The reason for the inclusion of violence in initiation rites is twofold. The first is the social
and biologically based attachment that violence leads to, based on the increased desire for
attachment that an emotionally isolated initiate seeks out when confronted by violence. The
second is the use of violence as a weapon of oppression and social cultivation targeting women
and men respectively. Taken together, the use of violence in initiation rituals indicates a broad
desire in the communities to encourage the assimilation of young men into the overarching
patriarchal culture and, in some cases, to brutalize women in a reinforcement of this established
set of norms. The examples, when taken collectively, make it clear that the use of violence in
initiation rituals is a typical feature because it reinforces male behavior, encourages the adoption
of a larger, established patriarchal mindset, and offers an opportunity to demonstrate misogyny
within a socially accepted framework.

Bibliography

1) Bloch, M. (1992) Prey into Hunter, Chap. 2 Initiation. Cambridge: Cambridge University
Press, pp. 8-23. Shelfmark: BL570 Blo.
2) Virgil, James (1996) Street Baptism: Chicano Gang Initiation. Human Organization: Summer
1996, Vol. 55, No. 2, pp. 149-153.
3) Pearlman, Johnathan. Australian navy recruits 'forced to rape each other' during initiation
rituals, edited by Chris Evans, The Telegraph, June 2016,

www.telegraph.co.uk/news/2016/06/21/australian-navy-recruits-forced-to-rape-each-otherduring-initia/. Accessed 31 Oct. 2016.

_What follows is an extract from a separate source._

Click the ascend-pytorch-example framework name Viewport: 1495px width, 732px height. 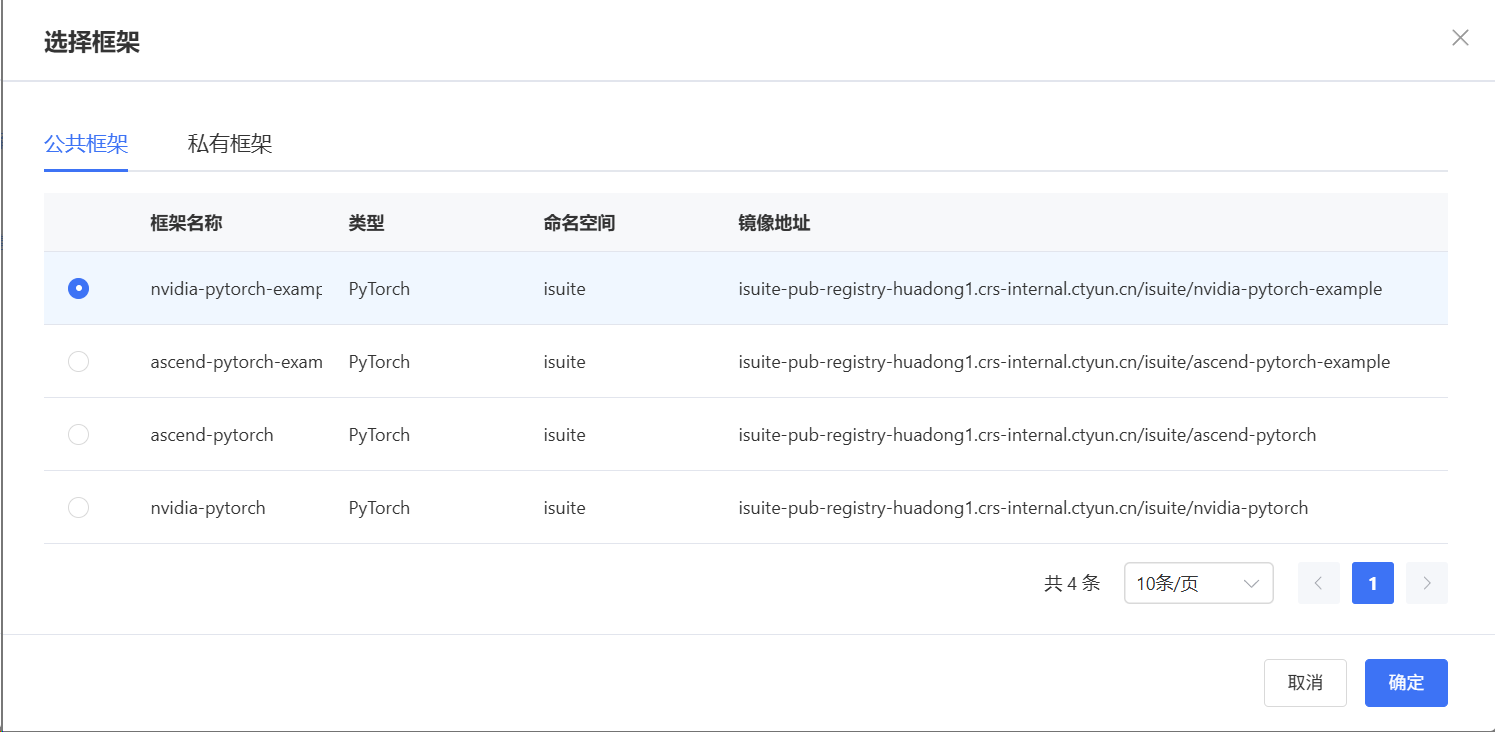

4) Van Gennep, A. (1960) The Rites of Passage, Chap. 6, Initiation Rites. Chicago: University of
Chicago Press, pp. 65-115. Shelfmark: GN473 Gen.
5) Van der Kolk, Bessel A. "The compulsion to repeat the trauma." Psychiatric Clinics of North
America 12.2 (1989): 389-411.
6) Whitehouse, H. (1996) Rites of Terror: Emotion, Metaphor and Memory in Melanesian
Initiation Cults. Journal of the Royal Anthropological Institute, Vol. 2, No. 4, pp. 703-715.